> Work instruction:
Copy down all of the data underneath, exactly as shown.

[Collected data entries]
┏━━
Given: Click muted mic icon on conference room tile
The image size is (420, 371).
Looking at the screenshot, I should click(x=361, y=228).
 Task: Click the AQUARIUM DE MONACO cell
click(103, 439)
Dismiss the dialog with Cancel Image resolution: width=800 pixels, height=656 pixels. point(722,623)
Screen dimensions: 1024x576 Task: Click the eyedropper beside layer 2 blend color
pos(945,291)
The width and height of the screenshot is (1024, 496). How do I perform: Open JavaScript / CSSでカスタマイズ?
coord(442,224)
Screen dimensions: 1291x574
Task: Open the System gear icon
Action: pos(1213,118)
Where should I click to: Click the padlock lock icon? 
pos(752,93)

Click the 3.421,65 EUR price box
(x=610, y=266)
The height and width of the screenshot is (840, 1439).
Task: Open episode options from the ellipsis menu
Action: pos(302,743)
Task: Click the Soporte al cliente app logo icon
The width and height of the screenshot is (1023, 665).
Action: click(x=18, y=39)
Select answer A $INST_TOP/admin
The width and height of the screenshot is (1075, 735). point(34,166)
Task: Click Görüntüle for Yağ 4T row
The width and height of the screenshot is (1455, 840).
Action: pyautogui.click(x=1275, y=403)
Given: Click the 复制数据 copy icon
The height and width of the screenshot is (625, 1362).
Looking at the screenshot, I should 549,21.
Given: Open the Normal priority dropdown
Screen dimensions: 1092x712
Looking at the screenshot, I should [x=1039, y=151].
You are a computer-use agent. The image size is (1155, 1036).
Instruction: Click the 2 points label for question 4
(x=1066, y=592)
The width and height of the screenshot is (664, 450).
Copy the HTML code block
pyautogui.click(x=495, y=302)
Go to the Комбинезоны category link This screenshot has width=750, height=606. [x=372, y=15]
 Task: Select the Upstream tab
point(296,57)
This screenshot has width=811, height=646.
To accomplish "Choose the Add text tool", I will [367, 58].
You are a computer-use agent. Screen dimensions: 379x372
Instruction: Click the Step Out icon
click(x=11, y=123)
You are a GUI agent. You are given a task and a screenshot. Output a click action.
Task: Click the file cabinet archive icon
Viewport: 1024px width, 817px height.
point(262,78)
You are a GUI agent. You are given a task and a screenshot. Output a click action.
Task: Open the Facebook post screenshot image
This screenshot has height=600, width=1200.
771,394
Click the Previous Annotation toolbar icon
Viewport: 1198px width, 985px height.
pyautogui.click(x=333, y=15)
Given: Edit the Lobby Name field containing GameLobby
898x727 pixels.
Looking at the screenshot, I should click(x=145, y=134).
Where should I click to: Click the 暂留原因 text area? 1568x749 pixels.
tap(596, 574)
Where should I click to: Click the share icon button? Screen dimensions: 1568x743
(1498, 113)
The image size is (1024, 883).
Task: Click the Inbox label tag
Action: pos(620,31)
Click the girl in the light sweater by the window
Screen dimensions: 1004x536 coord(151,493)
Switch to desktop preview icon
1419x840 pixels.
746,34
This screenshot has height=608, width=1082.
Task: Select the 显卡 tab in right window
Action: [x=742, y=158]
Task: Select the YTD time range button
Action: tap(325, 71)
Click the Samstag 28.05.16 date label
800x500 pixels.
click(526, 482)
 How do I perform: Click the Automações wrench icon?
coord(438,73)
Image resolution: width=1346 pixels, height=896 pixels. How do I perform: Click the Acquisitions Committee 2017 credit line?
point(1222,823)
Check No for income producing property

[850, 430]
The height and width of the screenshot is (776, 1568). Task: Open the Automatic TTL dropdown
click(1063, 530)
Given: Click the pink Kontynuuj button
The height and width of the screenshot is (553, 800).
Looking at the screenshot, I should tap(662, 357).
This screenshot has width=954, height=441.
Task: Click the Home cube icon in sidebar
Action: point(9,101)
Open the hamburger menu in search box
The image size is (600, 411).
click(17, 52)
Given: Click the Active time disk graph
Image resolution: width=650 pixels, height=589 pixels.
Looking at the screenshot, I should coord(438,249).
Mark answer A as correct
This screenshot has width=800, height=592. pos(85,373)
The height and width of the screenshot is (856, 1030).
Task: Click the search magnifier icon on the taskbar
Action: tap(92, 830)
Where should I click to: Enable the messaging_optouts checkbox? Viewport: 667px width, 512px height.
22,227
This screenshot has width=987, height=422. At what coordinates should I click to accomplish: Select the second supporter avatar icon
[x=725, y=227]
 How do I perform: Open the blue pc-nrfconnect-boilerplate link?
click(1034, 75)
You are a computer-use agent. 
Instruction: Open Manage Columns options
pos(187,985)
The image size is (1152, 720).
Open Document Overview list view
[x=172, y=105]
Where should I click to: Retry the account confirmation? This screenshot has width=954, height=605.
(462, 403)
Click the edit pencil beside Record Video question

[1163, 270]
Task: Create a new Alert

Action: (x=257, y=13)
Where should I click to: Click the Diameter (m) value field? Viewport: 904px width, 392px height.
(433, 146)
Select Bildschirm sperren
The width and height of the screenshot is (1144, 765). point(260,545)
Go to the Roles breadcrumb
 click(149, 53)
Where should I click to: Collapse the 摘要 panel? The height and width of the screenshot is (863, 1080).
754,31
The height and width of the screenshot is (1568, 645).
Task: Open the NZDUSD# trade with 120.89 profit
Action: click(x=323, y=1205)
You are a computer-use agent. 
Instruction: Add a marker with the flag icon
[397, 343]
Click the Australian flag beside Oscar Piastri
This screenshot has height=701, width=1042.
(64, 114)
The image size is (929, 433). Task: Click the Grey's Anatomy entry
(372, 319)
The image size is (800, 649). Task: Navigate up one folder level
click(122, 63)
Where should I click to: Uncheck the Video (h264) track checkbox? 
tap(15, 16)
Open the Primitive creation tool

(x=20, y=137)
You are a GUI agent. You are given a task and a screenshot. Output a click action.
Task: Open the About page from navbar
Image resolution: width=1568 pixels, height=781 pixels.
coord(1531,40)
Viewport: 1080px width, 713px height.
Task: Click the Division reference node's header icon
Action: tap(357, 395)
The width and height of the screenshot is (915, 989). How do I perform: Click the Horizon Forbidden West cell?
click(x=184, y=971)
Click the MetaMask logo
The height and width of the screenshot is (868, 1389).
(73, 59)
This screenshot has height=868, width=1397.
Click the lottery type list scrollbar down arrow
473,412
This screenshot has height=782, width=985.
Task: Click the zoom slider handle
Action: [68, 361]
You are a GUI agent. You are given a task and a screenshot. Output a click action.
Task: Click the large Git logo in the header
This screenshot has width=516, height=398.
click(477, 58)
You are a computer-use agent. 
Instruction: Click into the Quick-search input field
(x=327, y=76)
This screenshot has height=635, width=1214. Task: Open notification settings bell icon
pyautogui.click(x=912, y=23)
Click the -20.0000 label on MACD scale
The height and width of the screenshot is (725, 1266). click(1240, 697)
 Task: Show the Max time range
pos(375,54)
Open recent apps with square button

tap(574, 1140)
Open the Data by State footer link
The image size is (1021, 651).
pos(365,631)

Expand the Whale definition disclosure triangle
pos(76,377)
┗━━
> Task solution:
Given: Click muted mic icon on conference room tile
The image size is (420, 371).
Looking at the screenshot, I should click(x=361, y=228).
 Task: Click the AQUARIUM DE MONACO cell
click(103, 439)
Dismiss the dialog with Cancel Image resolution: width=800 pixels, height=656 pixels. point(722,623)
Screen dimensions: 1024x576 Task: Click the eyedropper beside layer 2 blend color
pos(945,291)
The width and height of the screenshot is (1024, 496). How do I perform: Open JavaScript / CSSでカスタマイズ?
coord(442,224)
Screen dimensions: 1291x574
Task: Open the System gear icon
Action: pos(1213,118)
Where should I click to: Click the padlock lock icon? 
pos(752,93)

Click the 3.421,65 EUR price box
(x=610, y=266)
The height and width of the screenshot is (840, 1439).
Task: Open episode options from the ellipsis menu
Action: pos(302,743)
Task: Click the Soporte al cliente app logo icon
The width and height of the screenshot is (1023, 665).
Action: click(x=18, y=39)
Select answer A $INST_TOP/admin
The width and height of the screenshot is (1075, 735). point(34,166)
Task: Click Görüntüle for Yağ 4T row
The width and height of the screenshot is (1455, 840).
Action: pyautogui.click(x=1275, y=403)
Given: Click the 复制数据 copy icon
The height and width of the screenshot is (625, 1362).
Looking at the screenshot, I should 549,21.
Given: Open the Normal priority dropdown
Screen dimensions: 1092x712
Looking at the screenshot, I should [x=1039, y=151].
You are a computer-use agent. The image size is (1155, 1036).
Instruction: Click the 2 points label for question 4
(x=1066, y=592)
The width and height of the screenshot is (664, 450).
Copy the HTML code block
pyautogui.click(x=495, y=302)
Go to the Комбинезоны category link This screenshot has width=750, height=606. [x=372, y=15]
 Task: Select the Upstream tab
point(296,57)
This screenshot has width=811, height=646.
To accomplish "Choose the Add text tool", I will [367, 58].
You are a computer-use agent. Screen dimensions: 379x372
Instruction: Click the Step Out icon
click(x=11, y=123)
You are a GUI agent. You are given a task and a screenshot. Output a click action.
Task: Click the file cabinet archive icon
Viewport: 1024px width, 817px height.
point(262,78)
You are a GUI agent. You are given a task and a screenshot. Output a click action.
Task: Open the Facebook post screenshot image
This screenshot has height=600, width=1200.
771,394
Click the Previous Annotation toolbar icon
Viewport: 1198px width, 985px height.
pyautogui.click(x=333, y=15)
Given: Edit the Lobby Name field containing GameLobby
898x727 pixels.
Looking at the screenshot, I should click(x=145, y=134).
Where should I click to: Click the 暂留原因 text area? 1568x749 pixels.
tap(596, 574)
Where should I click to: Click the share icon button? Screen dimensions: 1568x743
(1498, 113)
The image size is (1024, 883).
Task: Click the Inbox label tag
Action: pos(620,31)
Click the girl in the light sweater by the window
Screen dimensions: 1004x536 coord(151,493)
Switch to desktop preview icon
1419x840 pixels.
746,34
This screenshot has height=608, width=1082.
Task: Select the 显卡 tab in right window
Action: [x=742, y=158]
Task: Select the YTD time range button
Action: tap(325, 71)
Click the Samstag 28.05.16 date label
800x500 pixels.
click(526, 482)
 How do I perform: Click the Automações wrench icon?
coord(438,73)
Image resolution: width=1346 pixels, height=896 pixels. How do I perform: Click the Acquisitions Committee 2017 credit line?
point(1222,823)
Check No for income producing property

[850, 430]
The height and width of the screenshot is (776, 1568). Task: Open the Automatic TTL dropdown
click(1063, 530)
Given: Click the pink Kontynuuj button
The height and width of the screenshot is (553, 800).
Looking at the screenshot, I should tap(662, 357).
This screenshot has width=954, height=441.
Task: Click the Home cube icon in sidebar
Action: point(9,101)
Open the hamburger menu in search box
The image size is (600, 411).
click(17, 52)
Given: Click the Active time disk graph
Image resolution: width=650 pixels, height=589 pixels.
Looking at the screenshot, I should coord(438,249).
Mark answer A as correct
This screenshot has width=800, height=592. pos(85,373)
The height and width of the screenshot is (856, 1030).
Task: Click the search magnifier icon on the taskbar
Action: tap(92, 830)
Where should I click to: Enable the messaging_optouts checkbox? Viewport: 667px width, 512px height.
22,227
This screenshot has width=987, height=422. At what coordinates should I click to accomplish: Select the second supporter avatar icon
[x=725, y=227]
 How do I perform: Open the blue pc-nrfconnect-boilerplate link?
click(1034, 75)
You are a computer-use agent. 
Instruction: Open Manage Columns options
pos(187,985)
The image size is (1152, 720).
Open Document Overview list view
[x=172, y=105]
Where should I click to: Retry the account confirmation? This screenshot has width=954, height=605.
(462, 403)
Click the edit pencil beside Record Video question

[1163, 270]
Task: Create a new Alert

Action: (x=257, y=13)
Where should I click to: Click the Diameter (m) value field? Viewport: 904px width, 392px height.
(433, 146)
Select Bildschirm sperren
The width and height of the screenshot is (1144, 765). point(260,545)
Go to the Roles breadcrumb
 click(149, 53)
Where should I click to: Collapse the 摘要 panel? The height and width of the screenshot is (863, 1080).
754,31
The height and width of the screenshot is (1568, 645).
Task: Open the NZDUSD# trade with 120.89 profit
Action: click(x=323, y=1205)
You are a computer-use agent. 
Instruction: Add a marker with the flag icon
[397, 343]
Click the Australian flag beside Oscar Piastri
This screenshot has height=701, width=1042.
(64, 114)
The image size is (929, 433). Task: Click the Grey's Anatomy entry
(372, 319)
The image size is (800, 649). Task: Navigate up one folder level
click(122, 63)
Where should I click to: Uncheck the Video (h264) track checkbox? 
tap(15, 16)
Open the Primitive creation tool

(x=20, y=137)
You are a GUI agent. You are given a task and a screenshot. Output a click action.
Task: Open the About page from navbar
Image resolution: width=1568 pixels, height=781 pixels.
coord(1531,40)
Viewport: 1080px width, 713px height.
Task: Click the Division reference node's header icon
Action: tap(357, 395)
The width and height of the screenshot is (915, 989). How do I perform: Click the Horizon Forbidden West cell?
click(x=184, y=971)
Click the MetaMask logo
The height and width of the screenshot is (868, 1389).
(73, 59)
This screenshot has height=868, width=1397.
Click the lottery type list scrollbar down arrow
473,412
This screenshot has height=782, width=985.
Task: Click the zoom slider handle
Action: [68, 361]
You are a GUI agent. You are given a task and a screenshot. Output a click action.
Task: Click the large Git logo in the header
This screenshot has width=516, height=398.
click(477, 58)
You are a computer-use agent. 
Instruction: Click into the Quick-search input field
(x=327, y=76)
This screenshot has height=635, width=1214. Task: Open notification settings bell icon
pyautogui.click(x=912, y=23)
Click the -20.0000 label on MACD scale
The height and width of the screenshot is (725, 1266). click(1240, 697)
 Task: Show the Max time range
pos(375,54)
Open recent apps with square button

tap(574, 1140)
Open the Data by State footer link
The image size is (1021, 651).
pos(365,631)

Expand the Whale definition disclosure triangle
pos(76,377)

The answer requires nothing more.